Dr Ellen Skladzien, Chief Executive Officer, Down Syndrome Australia
Thank you for your letter of 2 December 2016. I would like to apologise for any concern or distress caused as a result of last week’s Parliamentary hearing. Please be assured of our understanding of the permanent, genetic and congenital nature of Down syndrome, and its capacity to produce physical and developmental outcomes including a level of intellectual disability. We also appreciate that many Australians are affected by Down syndrome and the role of your organisation is critically important in assisting them, and the general community, with support, information and resources.
I would like to offer some additional context relevant to the hearing in Canberra which may be of assistance to you. As you know, the focus of the hearing was on the Disability Support Pension (DSP) administered by the Department of Human Services (the department), including eligibility criteria and assessment processes. The central issue in DSP eligibility is the extent of any physical, intellectual or psychiatric impairment affecting a person’s ability to work for 15 hours or more per week within the next two years because of the impairment. It is important to distinguish this issue from the separate issue of whether a person is likely to be cured of their condition or disability.
The department is very conscious that there can be significant variability between different people with Down syndrome in the level and types of impairment that they may experience. On this basis, we assess each claim for DSP on individual circumstances, with a particular focus on a person’s functional ability, rather than their disability.

▶ [Exercise directions]: Please output the part of the letter from "I would like to offer" to "condition or disability.", copying it word for word. Rely only on the letter.

(Saved data entries)
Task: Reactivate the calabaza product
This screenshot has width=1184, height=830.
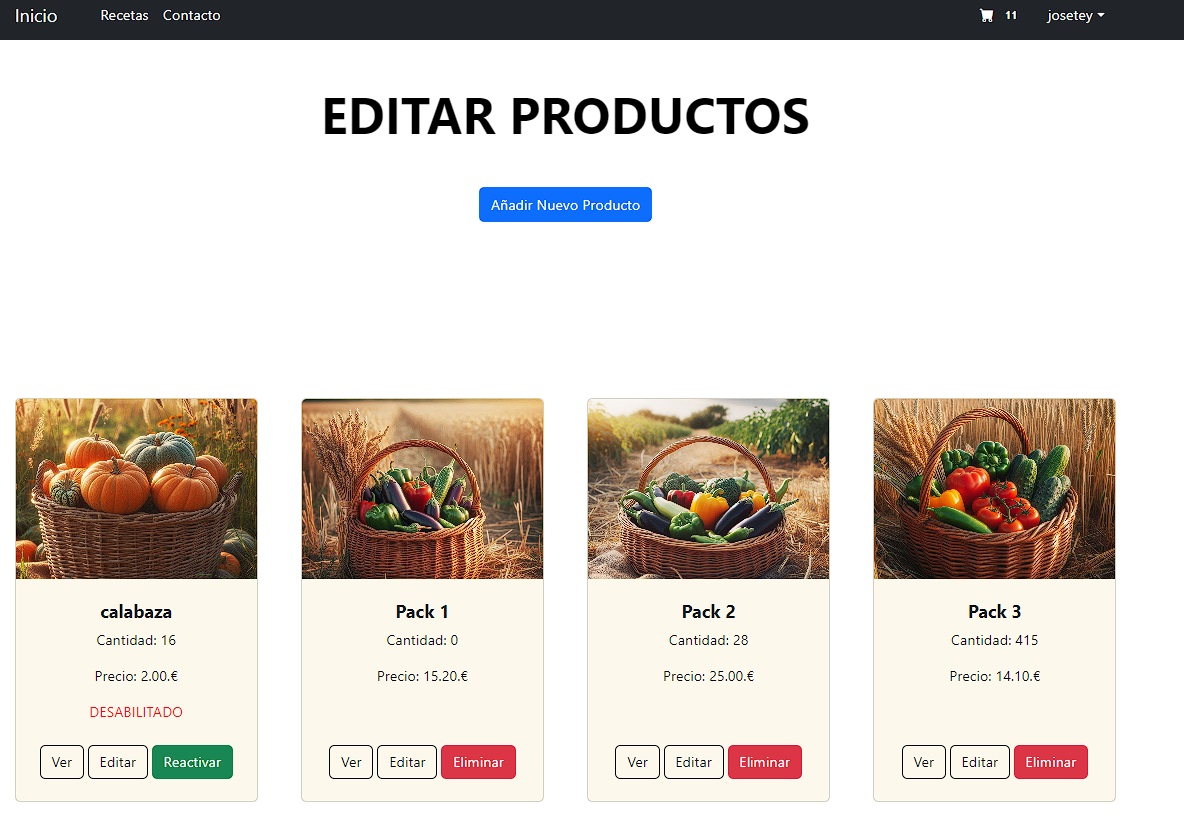Action: point(193,762)
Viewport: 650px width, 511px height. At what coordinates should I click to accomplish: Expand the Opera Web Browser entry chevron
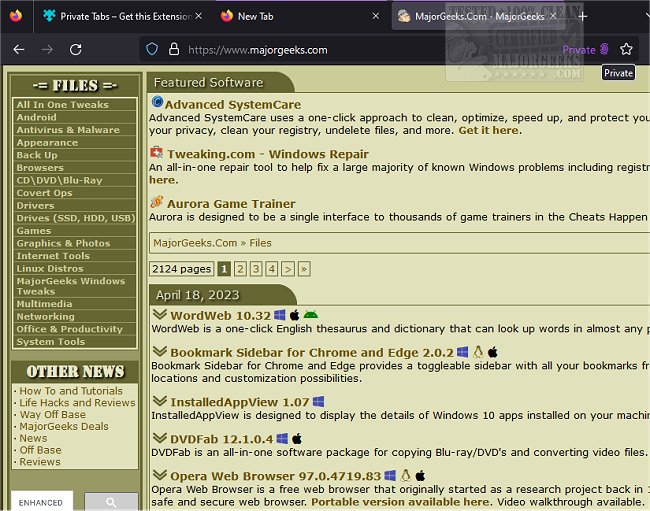(159, 475)
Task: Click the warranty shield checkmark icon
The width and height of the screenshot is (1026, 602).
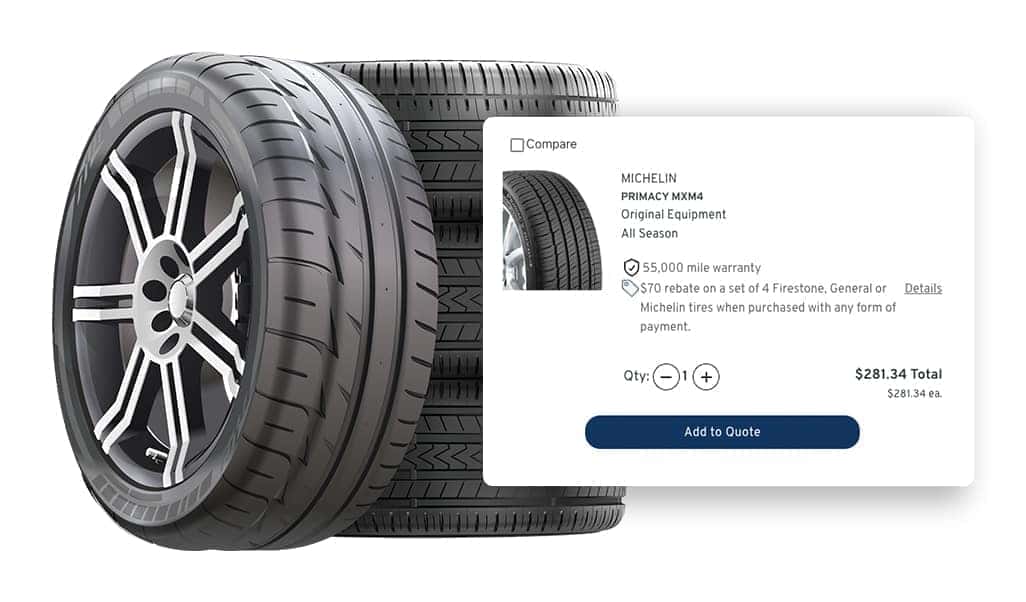Action: coord(631,268)
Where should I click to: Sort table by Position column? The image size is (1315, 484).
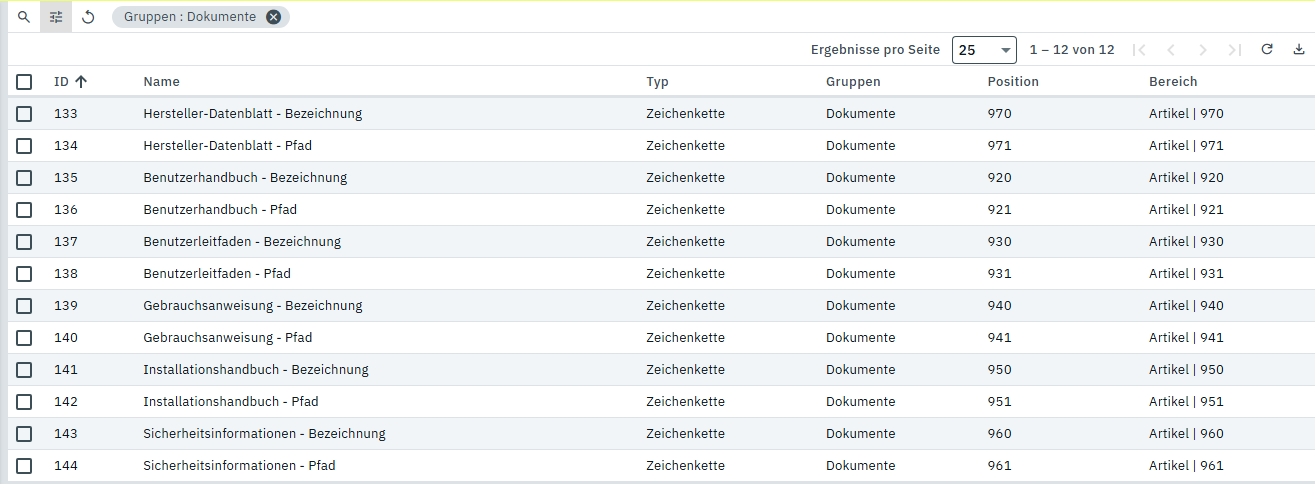[x=1012, y=82]
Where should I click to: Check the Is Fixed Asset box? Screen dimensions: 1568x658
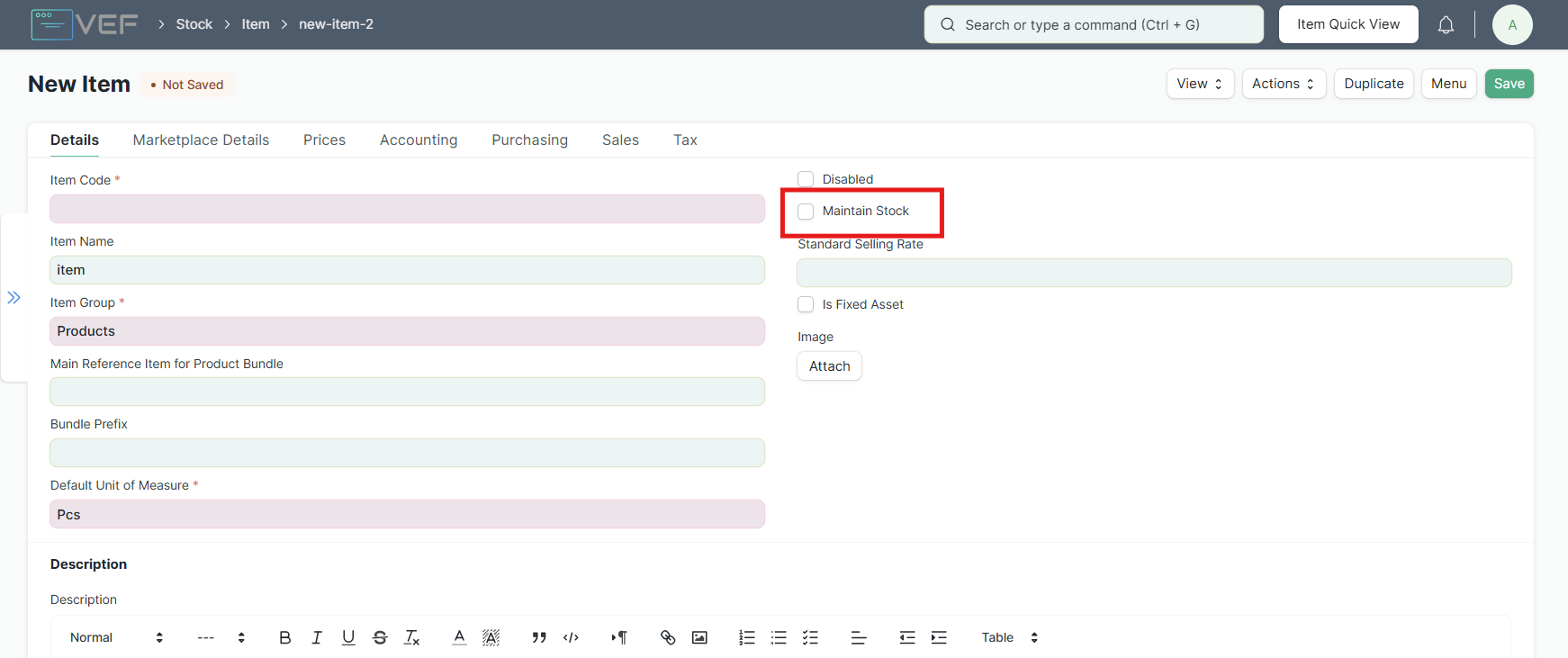(806, 304)
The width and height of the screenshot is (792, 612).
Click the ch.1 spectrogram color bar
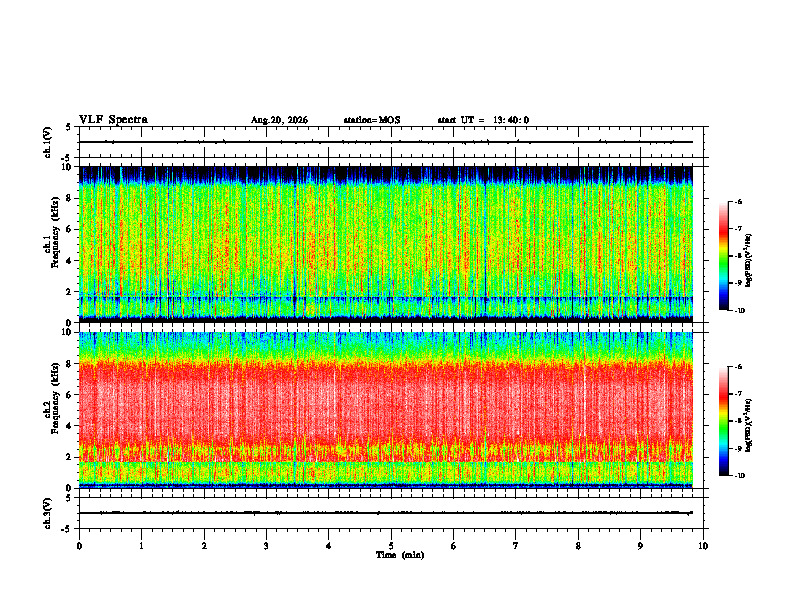click(x=724, y=256)
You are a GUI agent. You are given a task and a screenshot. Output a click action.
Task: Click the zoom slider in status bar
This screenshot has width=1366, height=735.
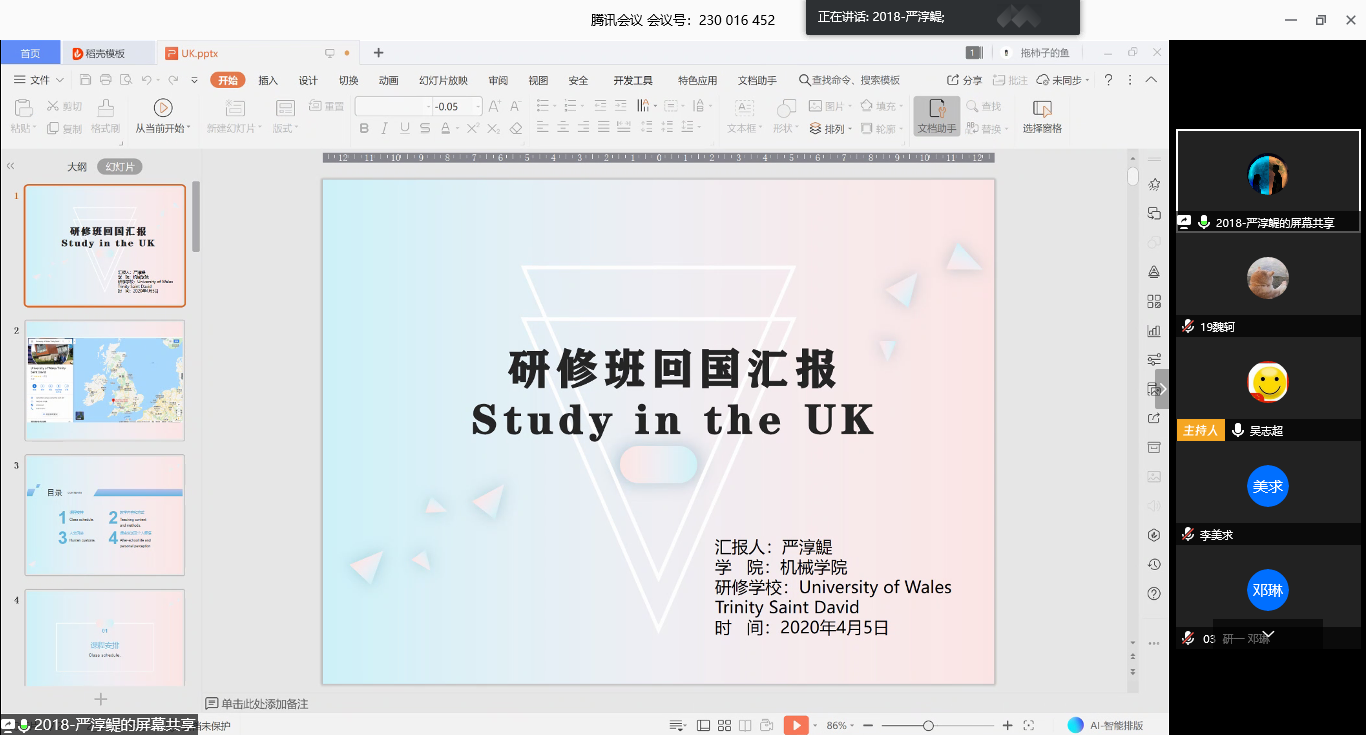tap(928, 725)
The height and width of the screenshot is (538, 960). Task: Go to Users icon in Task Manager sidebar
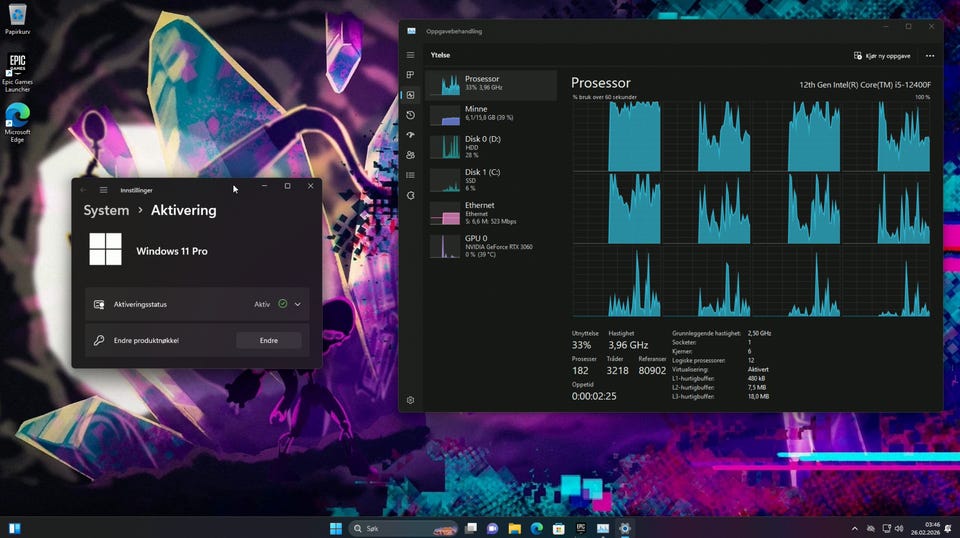point(410,155)
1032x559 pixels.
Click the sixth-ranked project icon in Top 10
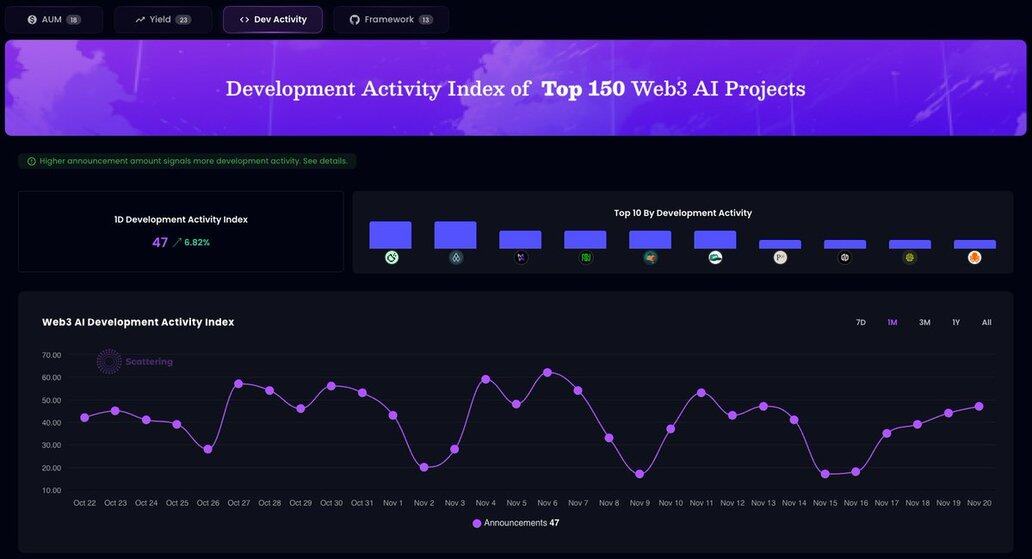(x=715, y=258)
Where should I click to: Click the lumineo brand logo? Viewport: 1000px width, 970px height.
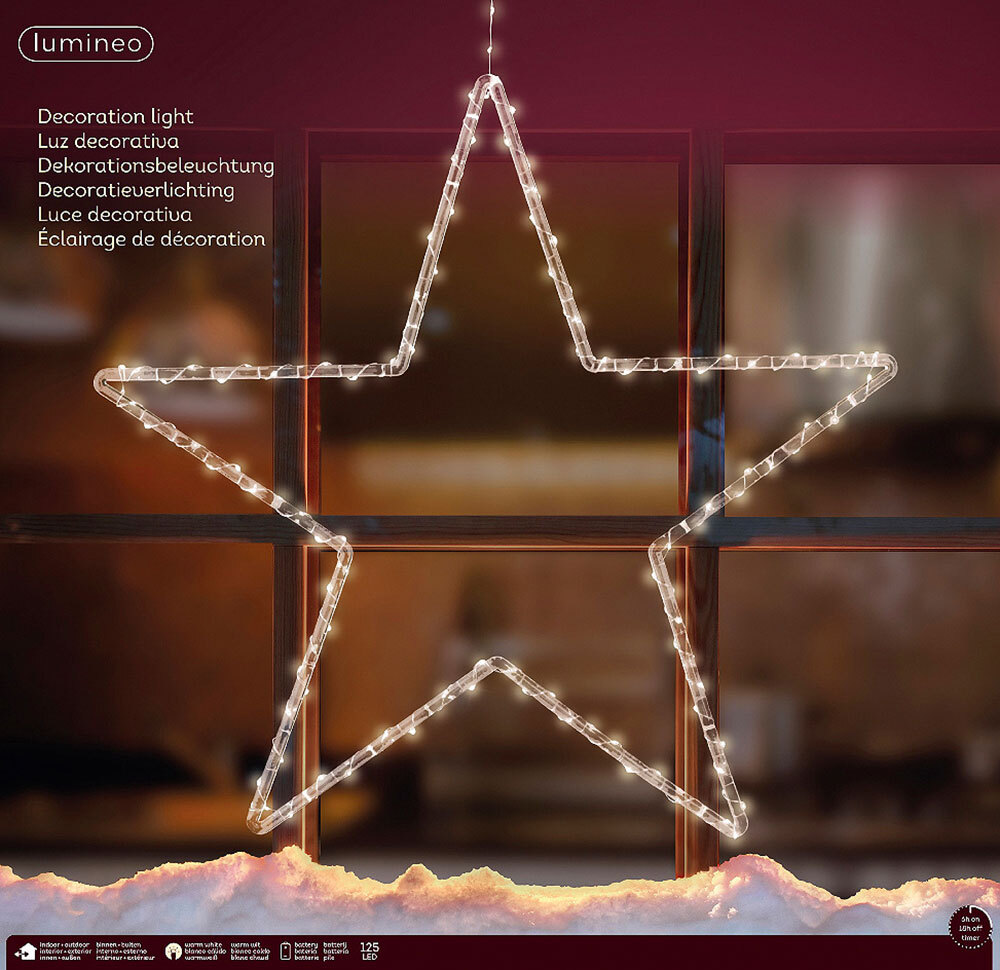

▶ [Answer to the problem]:
I would like to offer some additional context relevant to the hearing in Canberra which may be of assistance to you. As you know, the focus of the hearing was on the Disability Support Pension (DSP) administered by the Department of Human Services (the department), including eligibility criteria and assessment processes. The central issue in DSP eligibility is the extent of any physical, intellectual or psychiatric impairment affecting a person’s ability to work for 15 hours or more per week within the next two years because of the impairment. It is important to distinguish this issue from the separate issue of whether a person is likely to be cured of their condition or disability.